→ Problem details
Your reply should hold only the lines from the records below where "containing" occurs.

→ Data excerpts
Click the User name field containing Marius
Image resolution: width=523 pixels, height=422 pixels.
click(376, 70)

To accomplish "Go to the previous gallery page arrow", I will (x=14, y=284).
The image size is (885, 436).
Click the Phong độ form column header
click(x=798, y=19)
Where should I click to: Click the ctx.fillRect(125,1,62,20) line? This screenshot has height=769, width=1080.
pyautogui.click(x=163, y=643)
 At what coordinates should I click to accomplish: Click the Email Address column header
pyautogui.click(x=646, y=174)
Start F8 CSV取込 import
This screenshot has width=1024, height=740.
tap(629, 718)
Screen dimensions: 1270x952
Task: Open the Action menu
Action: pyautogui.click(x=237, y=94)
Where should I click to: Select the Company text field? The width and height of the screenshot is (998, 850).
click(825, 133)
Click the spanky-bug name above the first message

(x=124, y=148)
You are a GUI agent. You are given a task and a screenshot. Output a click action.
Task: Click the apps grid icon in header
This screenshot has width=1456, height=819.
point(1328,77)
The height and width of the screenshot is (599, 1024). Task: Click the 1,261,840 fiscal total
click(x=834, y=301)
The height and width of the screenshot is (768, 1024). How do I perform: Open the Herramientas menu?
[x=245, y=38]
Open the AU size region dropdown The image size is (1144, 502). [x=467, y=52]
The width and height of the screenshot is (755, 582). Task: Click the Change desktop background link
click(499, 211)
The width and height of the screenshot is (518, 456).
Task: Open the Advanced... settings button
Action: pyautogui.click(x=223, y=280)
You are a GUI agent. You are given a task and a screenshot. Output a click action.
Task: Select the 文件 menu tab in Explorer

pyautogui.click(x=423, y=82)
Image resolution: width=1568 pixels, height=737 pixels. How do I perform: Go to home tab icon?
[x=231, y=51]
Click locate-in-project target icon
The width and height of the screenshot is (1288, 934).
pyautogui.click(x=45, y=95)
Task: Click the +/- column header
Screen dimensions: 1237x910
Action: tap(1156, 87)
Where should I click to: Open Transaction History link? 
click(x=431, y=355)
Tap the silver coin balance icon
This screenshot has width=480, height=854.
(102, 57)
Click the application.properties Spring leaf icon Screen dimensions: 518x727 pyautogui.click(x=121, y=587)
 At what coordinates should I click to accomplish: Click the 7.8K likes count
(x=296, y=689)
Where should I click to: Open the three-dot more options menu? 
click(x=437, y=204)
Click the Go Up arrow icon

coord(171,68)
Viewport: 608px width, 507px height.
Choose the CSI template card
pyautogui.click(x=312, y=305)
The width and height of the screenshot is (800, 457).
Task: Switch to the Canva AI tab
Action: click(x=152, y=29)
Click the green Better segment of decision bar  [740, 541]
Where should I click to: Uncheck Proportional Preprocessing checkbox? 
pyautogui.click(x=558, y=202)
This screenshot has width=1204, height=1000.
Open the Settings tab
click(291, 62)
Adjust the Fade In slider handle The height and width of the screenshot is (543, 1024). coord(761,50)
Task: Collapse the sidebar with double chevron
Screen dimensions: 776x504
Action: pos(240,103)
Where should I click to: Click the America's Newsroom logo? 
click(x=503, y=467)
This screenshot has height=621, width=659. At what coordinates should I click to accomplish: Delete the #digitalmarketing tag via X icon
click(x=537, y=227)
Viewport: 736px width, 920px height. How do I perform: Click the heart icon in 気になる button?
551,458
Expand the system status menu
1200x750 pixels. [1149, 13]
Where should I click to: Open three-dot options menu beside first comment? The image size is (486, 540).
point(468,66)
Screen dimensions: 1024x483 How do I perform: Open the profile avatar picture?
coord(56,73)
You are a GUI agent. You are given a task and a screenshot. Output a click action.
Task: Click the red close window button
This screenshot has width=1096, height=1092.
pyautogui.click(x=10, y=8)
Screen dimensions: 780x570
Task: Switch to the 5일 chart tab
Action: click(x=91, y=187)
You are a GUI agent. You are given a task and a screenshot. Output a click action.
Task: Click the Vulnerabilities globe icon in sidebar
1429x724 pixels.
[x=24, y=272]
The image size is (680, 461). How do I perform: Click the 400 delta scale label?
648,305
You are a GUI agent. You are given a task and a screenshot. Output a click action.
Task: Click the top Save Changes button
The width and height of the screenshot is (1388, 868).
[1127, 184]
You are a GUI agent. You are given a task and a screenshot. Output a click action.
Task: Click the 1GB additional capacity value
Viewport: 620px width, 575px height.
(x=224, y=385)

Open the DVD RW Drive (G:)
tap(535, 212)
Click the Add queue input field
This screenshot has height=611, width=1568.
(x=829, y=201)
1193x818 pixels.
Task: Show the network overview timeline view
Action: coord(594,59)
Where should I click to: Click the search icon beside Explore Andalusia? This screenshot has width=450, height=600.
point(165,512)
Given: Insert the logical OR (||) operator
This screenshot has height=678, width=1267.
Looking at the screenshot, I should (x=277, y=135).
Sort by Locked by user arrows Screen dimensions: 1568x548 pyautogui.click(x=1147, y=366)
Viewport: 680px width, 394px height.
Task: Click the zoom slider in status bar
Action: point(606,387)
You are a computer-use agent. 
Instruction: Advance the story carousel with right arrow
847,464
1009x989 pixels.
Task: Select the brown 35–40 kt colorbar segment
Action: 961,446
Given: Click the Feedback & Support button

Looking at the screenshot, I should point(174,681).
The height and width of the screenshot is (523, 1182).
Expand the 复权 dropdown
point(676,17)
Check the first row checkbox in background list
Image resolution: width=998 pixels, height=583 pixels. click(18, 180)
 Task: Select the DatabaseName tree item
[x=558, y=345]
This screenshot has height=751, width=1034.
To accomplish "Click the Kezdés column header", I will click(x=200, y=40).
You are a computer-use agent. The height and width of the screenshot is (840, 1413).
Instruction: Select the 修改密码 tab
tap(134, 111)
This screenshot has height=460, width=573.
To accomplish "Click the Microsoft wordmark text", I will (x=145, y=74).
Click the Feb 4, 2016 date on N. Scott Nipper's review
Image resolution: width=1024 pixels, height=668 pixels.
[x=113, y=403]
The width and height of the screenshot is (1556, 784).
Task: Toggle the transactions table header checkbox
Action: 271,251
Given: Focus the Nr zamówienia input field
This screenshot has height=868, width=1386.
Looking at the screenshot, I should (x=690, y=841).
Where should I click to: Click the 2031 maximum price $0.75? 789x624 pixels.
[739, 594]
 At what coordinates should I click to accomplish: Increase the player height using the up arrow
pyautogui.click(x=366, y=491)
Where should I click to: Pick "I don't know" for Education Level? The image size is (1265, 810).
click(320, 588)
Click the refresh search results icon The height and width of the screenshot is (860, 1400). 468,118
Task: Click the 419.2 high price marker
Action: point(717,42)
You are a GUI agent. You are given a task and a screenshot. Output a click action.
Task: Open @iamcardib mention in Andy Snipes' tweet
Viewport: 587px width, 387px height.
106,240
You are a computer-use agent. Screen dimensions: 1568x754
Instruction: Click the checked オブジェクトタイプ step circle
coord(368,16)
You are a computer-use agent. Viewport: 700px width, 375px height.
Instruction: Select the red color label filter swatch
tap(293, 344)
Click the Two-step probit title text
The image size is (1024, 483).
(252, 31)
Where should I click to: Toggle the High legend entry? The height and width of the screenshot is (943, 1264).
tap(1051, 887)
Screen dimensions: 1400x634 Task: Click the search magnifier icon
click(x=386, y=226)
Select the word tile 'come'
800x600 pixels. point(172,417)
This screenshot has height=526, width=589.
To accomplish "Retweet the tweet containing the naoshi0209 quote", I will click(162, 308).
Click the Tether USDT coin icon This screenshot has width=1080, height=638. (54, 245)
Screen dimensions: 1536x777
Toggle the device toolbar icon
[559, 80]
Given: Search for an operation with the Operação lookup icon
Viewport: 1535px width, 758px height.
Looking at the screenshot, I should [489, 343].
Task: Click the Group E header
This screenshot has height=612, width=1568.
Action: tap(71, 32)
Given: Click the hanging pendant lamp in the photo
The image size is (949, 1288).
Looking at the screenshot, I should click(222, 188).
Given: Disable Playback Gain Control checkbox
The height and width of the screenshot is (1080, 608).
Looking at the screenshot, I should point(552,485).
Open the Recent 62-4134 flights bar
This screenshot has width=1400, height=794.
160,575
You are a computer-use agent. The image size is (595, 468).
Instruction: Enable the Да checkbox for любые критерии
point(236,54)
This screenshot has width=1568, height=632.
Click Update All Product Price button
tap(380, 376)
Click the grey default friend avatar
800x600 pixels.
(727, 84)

→ Solution to the problem
Click the User name field containing Marius
To accomplish "Retweet the tweet containing the naoshi0209 quote", I will click(162, 308).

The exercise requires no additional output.